Cesena
Coronavirus. Un’infermiera del “Bufalini”: “Siamo come piccole truppe che vanno in battaglia, ogni giorno. Tutti insieme per lo stesso scopo”
“All’inizio vedevo la Lombardia, ma non capivo”. Così dice un’infermiera (omettiamo il nome per motivi di opportunità e la chiamiamo Maria) dell’ospedale “Bufalini” impegnata nel reparto Covid diretto dal primario Beniamino Praticò che abbiamo intervistato nei giorni scorsi (vedi intervista a fianco). “Quando poi i pazienti con il Coronavirus sono arrivati da noi ha cominciato a comprendere”.
Il reparto nel quale è impegnata l’infermiera è stato totalmente rivoltato. Sul pavimento c’è una divisione netta tra parte cosiddetta pulita (senza il virus) e quella sporca (con il virus). “Chi è sporco si barda tutto – prosegue nel racconto l’operatrice sanitaria -. Chi è fuori dai reparti Covid non entra mai nelle camere di quei pazienti. Il collega sporco ha bisogno di aiuto. Si lavora in coppia, in particolare per vestirsi, operazione per la quale occorrono dieci minuti”.
Si comincia dal “camice sotto, poi quello sopra che il collega ti deve allacciare. C’è anche la visiera da indossare, a prescindere da cuffia e mascherina che tutti devo mettere. Una doppia armatura, bella tosta da portare, con le mascherine ffp2 che comprimono il naso. Per preservarlo ci vuole un cerotto antidecubito. E gli occhiali, perché dagli occhi può passare di tutto. È come se fossero una ferita aperta”.
Come si riesce a lavorare così vestiti come dei palombari? “Si vive in questo momento con altri ritmi – prosegue Maria -. Il lavoro è molto più lento del solito. Rimanere vestiti così per ore è molto faticoso. Mettiamo anche un doppio paio di guanti. Quello più esterno è da cambiare a ogni cambio di stanza. Ci muoviamo con grande attenzione, stando sempre guardinghi verso ciò che si tocca. Usiamo massima attenzione nel vestirci e nella svestizione, avendo cura a non contaminarci”.
Il lavoro di queste settimane aiuta a cimentare la squadra. Sono nate anche nuove amicizie “Ci sentiamo più uniti tra noi – confessa Maria -. C’è più voglia di condividere e di stare insieme. Siamo come piccole truppe che vanno in battaglia, ogni giorno. Tutti insieme per lo stesso scopo”.
Si convive con la paura? “Certamente: in particolare quella di infettare qualcuno e anche quella di essere infettato – continua nel racconto l’infermiera -. Non si può mai dare nulla per scontato. Si vive con tanta tensione. Tutto è un rischio. Ci vogliono migliaia di occhi, anche quando prendiamo le consegne dai colleghi e siamo costretti a stare a distanza. Penso e ripenso ai movimenti che faccio, anche quando sono a casa. Sì, perché alcune cose uno se le porta a casa per forza”.
“Per me la parte più faticosa di questo periodo così diverso è il rapporto con i pazienti – continua Maria -. Avere il contatto diretto con loro per me è la parte più bella del mio lavoro, quella per la quale l’ho scelto. Adesso possiamo assisterli solo guardandoli negli occhi. Mi manca il rapporto fisico con loro. Mi sembra di essere un distributore automatico di medicine. Ci si può fermare pochi istanti e dobbiamo mantenerci a distanza. Mi è rimasta impressa l’immagine di una collega che ho seguito grazie al collegamento con le telecamere: ho visto che stringeva la mano a una paziente che non voleva rimanere sola. Per loro siamo l’unico collegamento con il mondo”.

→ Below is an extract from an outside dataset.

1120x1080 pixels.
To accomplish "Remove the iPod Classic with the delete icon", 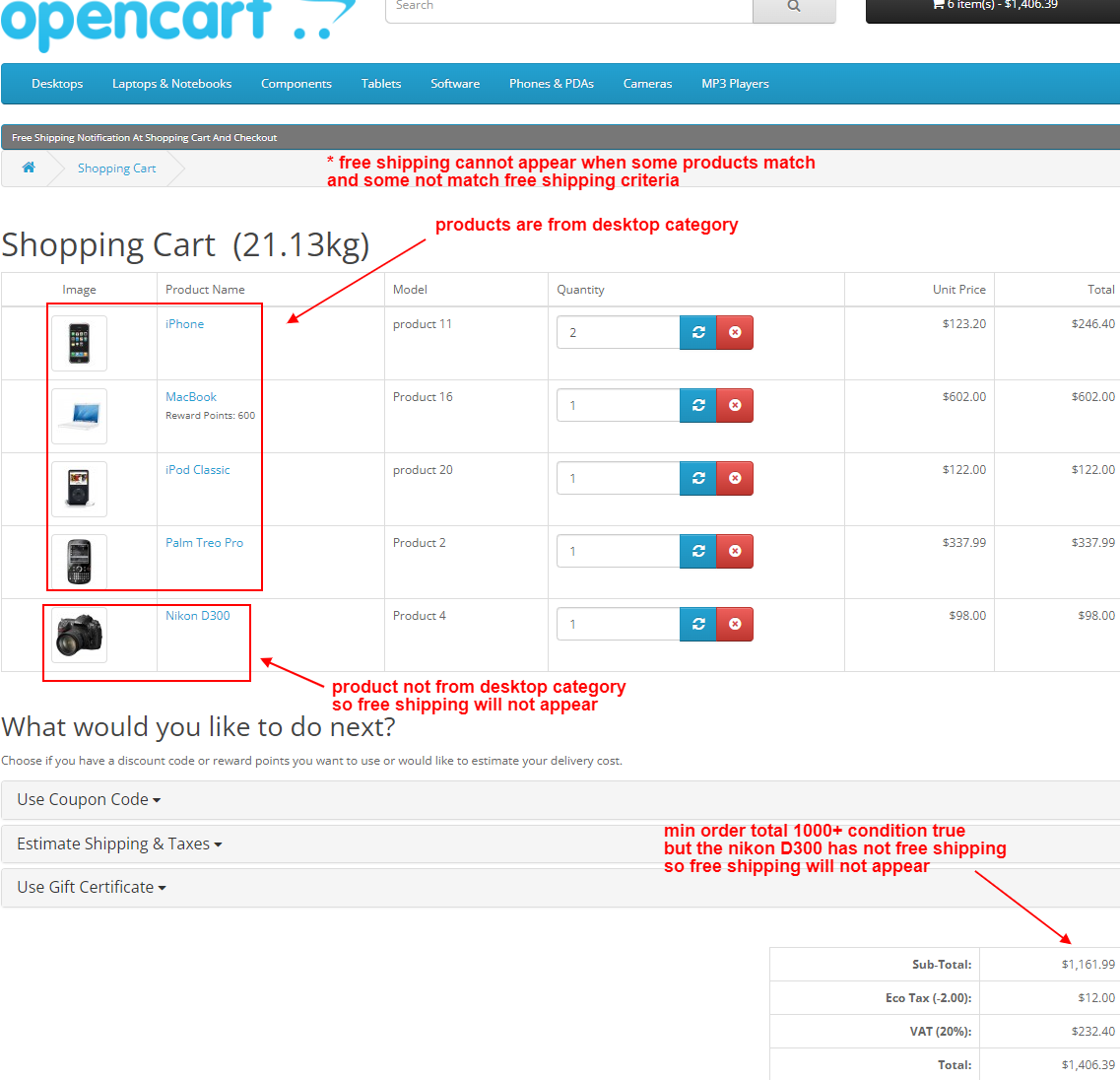I will [x=735, y=478].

“Addirittura a volte non ricordo neppure il volto dei pazienti. È un modo di lavorare che non mi corrisponde e vivo questa difficoltà. Parlando con un amico medico questi mi ha fatto comprendere che quanto stiamo vivendo è un’altra forma di carità. Adesso sono chiamata ad assistere i pazienti in questo modo. Faccio parte di un grande Mistero, a me in gran parte misterioso…”.
E il rapporto con la morte così vicino? “Non mi scandalizza che un paziente possa morire. Ho a che fare con pazienti oncologici, ma questo virus ti fa capire che la vita non ci appartiene, non è nella nostra disponibilità. Questo interpella la mia fede. Fino all’altro giorno andava tutto bene. Poi è arrivata la pandemia e uno si sente vulnerabile, scoperto. Allora può essere un modo per andare più a fondo alle domande che ho nel cuore. Altrimenti mi parrebbe tutto una fregatura. Invece ho bisogno di comprendere dove ci porta questo virus”.